*WHAT YOU HAVE TO DO*:
Lines with the word "logo" are the answer; copy each of them from the data below.

*INPUT DATA*:
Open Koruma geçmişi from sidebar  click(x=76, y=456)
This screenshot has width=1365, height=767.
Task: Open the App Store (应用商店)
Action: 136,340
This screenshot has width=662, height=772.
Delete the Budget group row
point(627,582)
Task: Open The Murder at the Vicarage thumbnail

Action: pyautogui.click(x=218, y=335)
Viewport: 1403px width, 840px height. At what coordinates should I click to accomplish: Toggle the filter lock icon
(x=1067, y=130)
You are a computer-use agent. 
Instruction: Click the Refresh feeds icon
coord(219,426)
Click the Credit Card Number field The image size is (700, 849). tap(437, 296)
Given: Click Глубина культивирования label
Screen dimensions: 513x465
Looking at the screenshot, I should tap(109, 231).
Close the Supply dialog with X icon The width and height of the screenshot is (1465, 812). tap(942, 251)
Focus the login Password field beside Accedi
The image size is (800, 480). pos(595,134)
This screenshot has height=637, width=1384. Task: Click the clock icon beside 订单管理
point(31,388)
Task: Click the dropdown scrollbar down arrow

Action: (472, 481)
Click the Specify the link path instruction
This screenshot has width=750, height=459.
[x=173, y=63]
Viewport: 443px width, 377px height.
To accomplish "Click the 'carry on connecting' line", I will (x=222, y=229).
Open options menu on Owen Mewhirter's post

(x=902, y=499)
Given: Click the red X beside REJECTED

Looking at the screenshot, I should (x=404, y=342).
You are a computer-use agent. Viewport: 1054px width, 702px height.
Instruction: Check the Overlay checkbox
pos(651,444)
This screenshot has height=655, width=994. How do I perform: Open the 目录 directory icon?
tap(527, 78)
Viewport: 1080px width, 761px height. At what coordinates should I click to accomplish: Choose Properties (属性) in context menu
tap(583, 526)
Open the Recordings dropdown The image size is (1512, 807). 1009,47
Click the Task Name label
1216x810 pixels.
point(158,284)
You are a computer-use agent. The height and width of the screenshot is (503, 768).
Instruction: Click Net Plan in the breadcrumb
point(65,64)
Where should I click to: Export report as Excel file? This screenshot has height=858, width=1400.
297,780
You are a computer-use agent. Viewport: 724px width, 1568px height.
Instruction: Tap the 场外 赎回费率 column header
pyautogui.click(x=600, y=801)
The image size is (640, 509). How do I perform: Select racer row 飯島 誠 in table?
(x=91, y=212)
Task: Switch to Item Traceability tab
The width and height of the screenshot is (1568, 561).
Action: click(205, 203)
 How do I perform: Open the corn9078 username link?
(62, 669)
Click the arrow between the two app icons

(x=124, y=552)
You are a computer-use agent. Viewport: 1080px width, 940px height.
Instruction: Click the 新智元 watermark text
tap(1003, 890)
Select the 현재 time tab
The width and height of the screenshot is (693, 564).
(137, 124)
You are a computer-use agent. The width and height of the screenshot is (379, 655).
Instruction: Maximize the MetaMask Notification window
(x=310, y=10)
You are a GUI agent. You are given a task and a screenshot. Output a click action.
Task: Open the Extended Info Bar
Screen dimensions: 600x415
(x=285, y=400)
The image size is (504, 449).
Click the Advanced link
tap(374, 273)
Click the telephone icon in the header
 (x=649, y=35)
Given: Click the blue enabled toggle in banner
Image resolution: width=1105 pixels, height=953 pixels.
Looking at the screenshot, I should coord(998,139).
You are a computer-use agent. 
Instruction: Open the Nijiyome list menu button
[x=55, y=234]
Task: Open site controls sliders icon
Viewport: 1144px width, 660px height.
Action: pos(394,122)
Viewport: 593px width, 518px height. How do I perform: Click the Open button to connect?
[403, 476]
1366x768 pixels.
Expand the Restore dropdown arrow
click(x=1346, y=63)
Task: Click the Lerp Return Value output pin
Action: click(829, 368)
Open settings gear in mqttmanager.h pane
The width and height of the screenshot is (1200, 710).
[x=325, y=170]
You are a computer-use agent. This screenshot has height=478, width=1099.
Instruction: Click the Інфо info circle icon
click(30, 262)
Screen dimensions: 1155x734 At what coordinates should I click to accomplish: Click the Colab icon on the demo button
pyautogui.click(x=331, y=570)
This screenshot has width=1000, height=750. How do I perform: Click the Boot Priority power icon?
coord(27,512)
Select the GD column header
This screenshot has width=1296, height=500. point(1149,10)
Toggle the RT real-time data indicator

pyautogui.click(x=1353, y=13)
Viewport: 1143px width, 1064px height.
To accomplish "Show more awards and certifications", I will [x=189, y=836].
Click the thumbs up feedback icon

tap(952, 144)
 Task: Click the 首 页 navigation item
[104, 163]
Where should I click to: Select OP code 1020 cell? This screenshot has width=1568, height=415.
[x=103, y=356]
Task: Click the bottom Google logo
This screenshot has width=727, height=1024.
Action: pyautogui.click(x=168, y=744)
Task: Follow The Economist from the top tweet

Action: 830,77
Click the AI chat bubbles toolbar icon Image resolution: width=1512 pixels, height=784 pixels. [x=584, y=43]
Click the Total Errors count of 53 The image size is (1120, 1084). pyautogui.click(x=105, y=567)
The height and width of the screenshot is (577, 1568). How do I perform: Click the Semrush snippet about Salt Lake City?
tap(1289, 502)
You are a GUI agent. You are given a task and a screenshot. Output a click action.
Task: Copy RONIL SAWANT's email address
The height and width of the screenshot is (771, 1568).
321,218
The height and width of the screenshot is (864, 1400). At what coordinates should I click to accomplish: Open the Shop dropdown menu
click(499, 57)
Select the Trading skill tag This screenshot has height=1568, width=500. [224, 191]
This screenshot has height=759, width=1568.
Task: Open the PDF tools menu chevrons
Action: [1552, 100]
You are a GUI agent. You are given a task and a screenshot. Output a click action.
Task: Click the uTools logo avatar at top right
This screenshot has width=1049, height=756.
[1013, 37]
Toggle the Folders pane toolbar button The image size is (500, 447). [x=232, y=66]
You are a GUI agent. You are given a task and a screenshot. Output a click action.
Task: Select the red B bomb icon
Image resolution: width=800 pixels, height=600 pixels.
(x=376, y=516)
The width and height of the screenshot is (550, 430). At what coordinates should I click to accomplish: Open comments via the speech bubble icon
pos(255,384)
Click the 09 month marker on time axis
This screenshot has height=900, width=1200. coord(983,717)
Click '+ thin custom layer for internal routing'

*SOLUTION FOR THIS TASK*:
Task: Click the bottom Google logo
Task: Click the uTools logo avatar at top right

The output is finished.